(PROMPT): Output the lines below from the one containing "Task: Click the Double-Click Here callout" through the end of the listing, inclusive, exactly as they appear, and nothing further.
DATA FOR PROCESSING section start
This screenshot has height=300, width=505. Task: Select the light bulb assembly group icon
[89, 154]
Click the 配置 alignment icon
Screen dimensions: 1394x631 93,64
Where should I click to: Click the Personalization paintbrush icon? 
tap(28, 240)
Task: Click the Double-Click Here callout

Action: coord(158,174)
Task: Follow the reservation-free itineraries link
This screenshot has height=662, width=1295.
DATA FOR PROCESSING section end
(EXPECTED ANSWER):
Task: Click the Double-Click Here callout

Action: coord(158,174)
Task: Follow the reservation-free itineraries link
This screenshot has height=662, width=1295.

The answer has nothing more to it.